Set task >>
Could you copy out the data below, changing every "computer-use agent" to "desktop agent" and leaving everything else as it is?

================================

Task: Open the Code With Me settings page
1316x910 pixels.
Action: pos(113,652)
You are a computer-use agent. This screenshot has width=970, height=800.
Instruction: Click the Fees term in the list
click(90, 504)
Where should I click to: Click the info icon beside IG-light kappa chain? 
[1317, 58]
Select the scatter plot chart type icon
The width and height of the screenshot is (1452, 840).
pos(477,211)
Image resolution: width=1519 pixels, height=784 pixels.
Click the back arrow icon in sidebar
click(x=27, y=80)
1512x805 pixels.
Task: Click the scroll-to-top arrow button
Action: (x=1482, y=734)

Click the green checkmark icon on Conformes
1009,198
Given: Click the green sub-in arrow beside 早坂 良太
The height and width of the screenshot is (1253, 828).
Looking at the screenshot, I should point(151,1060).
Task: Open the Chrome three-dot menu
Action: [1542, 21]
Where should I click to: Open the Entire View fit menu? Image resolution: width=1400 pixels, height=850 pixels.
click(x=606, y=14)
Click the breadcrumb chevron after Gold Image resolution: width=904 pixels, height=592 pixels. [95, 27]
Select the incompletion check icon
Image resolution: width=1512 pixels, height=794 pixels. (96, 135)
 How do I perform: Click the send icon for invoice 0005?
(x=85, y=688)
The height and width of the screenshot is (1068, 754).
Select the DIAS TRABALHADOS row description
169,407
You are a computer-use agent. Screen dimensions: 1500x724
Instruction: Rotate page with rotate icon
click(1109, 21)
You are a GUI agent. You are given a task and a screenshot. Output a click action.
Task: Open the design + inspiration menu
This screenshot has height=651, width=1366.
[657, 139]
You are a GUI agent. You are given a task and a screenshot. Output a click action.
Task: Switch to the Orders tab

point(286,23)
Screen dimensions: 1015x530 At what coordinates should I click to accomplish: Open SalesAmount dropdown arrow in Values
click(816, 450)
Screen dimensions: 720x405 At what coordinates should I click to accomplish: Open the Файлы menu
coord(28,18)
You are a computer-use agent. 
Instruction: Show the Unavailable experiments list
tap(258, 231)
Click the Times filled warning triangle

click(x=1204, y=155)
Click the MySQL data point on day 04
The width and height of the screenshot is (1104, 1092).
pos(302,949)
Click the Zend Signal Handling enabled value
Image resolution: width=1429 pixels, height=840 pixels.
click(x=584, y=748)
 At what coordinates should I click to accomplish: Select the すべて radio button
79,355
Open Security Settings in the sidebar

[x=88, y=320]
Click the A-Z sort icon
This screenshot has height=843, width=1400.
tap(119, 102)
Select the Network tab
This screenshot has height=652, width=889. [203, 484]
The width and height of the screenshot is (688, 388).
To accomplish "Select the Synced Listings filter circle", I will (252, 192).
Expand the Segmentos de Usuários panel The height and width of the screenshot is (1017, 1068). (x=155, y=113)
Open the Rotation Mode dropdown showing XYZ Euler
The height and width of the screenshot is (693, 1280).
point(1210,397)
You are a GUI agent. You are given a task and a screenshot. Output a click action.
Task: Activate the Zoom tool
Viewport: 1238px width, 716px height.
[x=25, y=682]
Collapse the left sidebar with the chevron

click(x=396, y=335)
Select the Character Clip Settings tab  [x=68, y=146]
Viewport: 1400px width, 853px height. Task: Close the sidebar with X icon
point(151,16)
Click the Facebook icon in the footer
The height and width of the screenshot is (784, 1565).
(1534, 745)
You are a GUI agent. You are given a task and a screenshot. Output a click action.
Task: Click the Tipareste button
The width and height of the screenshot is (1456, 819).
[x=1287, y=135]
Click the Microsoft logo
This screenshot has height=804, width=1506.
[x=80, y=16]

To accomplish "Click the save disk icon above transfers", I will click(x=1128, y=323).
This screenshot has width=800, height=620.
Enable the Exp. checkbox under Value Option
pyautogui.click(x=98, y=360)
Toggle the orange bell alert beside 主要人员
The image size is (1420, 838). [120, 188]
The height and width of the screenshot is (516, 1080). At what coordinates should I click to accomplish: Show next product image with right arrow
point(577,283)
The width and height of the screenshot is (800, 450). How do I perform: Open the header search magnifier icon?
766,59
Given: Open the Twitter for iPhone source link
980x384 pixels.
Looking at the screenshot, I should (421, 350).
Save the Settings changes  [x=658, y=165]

================================

Answer for the task >>
Task: Open the Code With Me settings page
1316x910 pixels.
Action: pos(113,652)
You are a desktop agent. This screenshot has width=970, height=800.
Instruction: Click the Fees term in the list
click(90, 504)
Where should I click to: Click the info icon beside IG-light kappa chain? 
[1317, 58]
Select the scatter plot chart type icon
The width and height of the screenshot is (1452, 840).
pos(477,211)
Image resolution: width=1519 pixels, height=784 pixels.
Click the back arrow icon in sidebar
click(x=27, y=80)
1512x805 pixels.
Task: Click the scroll-to-top arrow button
Action: (x=1482, y=734)

Click the green checkmark icon on Conformes
1009,198
Given: Click the green sub-in arrow beside 早坂 良太
The height and width of the screenshot is (1253, 828).
Looking at the screenshot, I should point(151,1060).
Task: Open the Chrome three-dot menu
Action: [1542, 21]
Where should I click to: Open the Entire View fit menu? Image resolution: width=1400 pixels, height=850 pixels.
click(x=606, y=14)
Click the breadcrumb chevron after Gold Image resolution: width=904 pixels, height=592 pixels. [95, 27]
Select the incompletion check icon
Image resolution: width=1512 pixels, height=794 pixels. (96, 135)
 How do I perform: Click the send icon for invoice 0005?
(x=85, y=688)
The height and width of the screenshot is (1068, 754).
Select the DIAS TRABALHADOS row description
169,407
You are a desktop agent. Screen dimensions: 1500x724
Instruction: Rotate page with rotate icon
click(1109, 21)
You are a GUI agent. You are given a task and a screenshot. Output a click action.
Task: Open the design + inspiration menu
This screenshot has height=651, width=1366.
[657, 139]
You are a GUI agent. You are given a task and a screenshot. Output a click action.
Task: Switch to the Orders tab

point(286,23)
Screen dimensions: 1015x530 At what coordinates should I click to accomplish: Open SalesAmount dropdown arrow in Values
click(816, 450)
Screen dimensions: 720x405 At what coordinates should I click to accomplish: Open the Файлы menu
coord(28,18)
You are a desktop agent. 
Instruction: Show the Unavailable experiments list
tap(258, 231)
Click the Times filled warning triangle

click(x=1204, y=155)
Click the MySQL data point on day 04
The width and height of the screenshot is (1104, 1092).
pos(302,949)
Click the Zend Signal Handling enabled value
Image resolution: width=1429 pixels, height=840 pixels.
click(x=584, y=748)
 At what coordinates should I click to accomplish: Select the すべて radio button
79,355
Open Security Settings in the sidebar

[x=88, y=320]
Click the A-Z sort icon
This screenshot has height=843, width=1400.
tap(119, 102)
Select the Network tab
This screenshot has height=652, width=889. [203, 484]
The width and height of the screenshot is (688, 388).
To accomplish "Select the Synced Listings filter circle", I will (252, 192).
Expand the Segmentos de Usuários panel The height and width of the screenshot is (1017, 1068). (x=155, y=113)
Open the Rotation Mode dropdown showing XYZ Euler
The height and width of the screenshot is (693, 1280).
point(1210,397)
You are a GUI agent. You are given a task and a screenshot. Output a click action.
Task: Activate the Zoom tool
Viewport: 1238px width, 716px height.
[x=25, y=682]
Collapse the left sidebar with the chevron

click(x=396, y=335)
Select the Character Clip Settings tab  [x=68, y=146]
Viewport: 1400px width, 853px height. Task: Close the sidebar with X icon
point(151,16)
Click the Facebook icon in the footer
The height and width of the screenshot is (784, 1565).
(1534, 745)
You are a GUI agent. You are given a task and a screenshot. Output a click action.
Task: Click the Tipareste button
The width and height of the screenshot is (1456, 819).
[x=1287, y=135]
Click the Microsoft logo
This screenshot has height=804, width=1506.
[x=80, y=16]

To accomplish "Click the save disk icon above transfers", I will click(x=1128, y=323).
This screenshot has width=800, height=620.
Enable the Exp. checkbox under Value Option
pyautogui.click(x=98, y=360)
Toggle the orange bell alert beside 主要人员
The image size is (1420, 838). [120, 188]
The height and width of the screenshot is (516, 1080). At what coordinates should I click to accomplish: Show next product image with right arrow
point(577,283)
The width and height of the screenshot is (800, 450). How do I perform: Open the header search magnifier icon?
766,59
Given: Open the Twitter for iPhone source link
980x384 pixels.
Looking at the screenshot, I should (421, 350).
Save the Settings changes  [x=658, y=165]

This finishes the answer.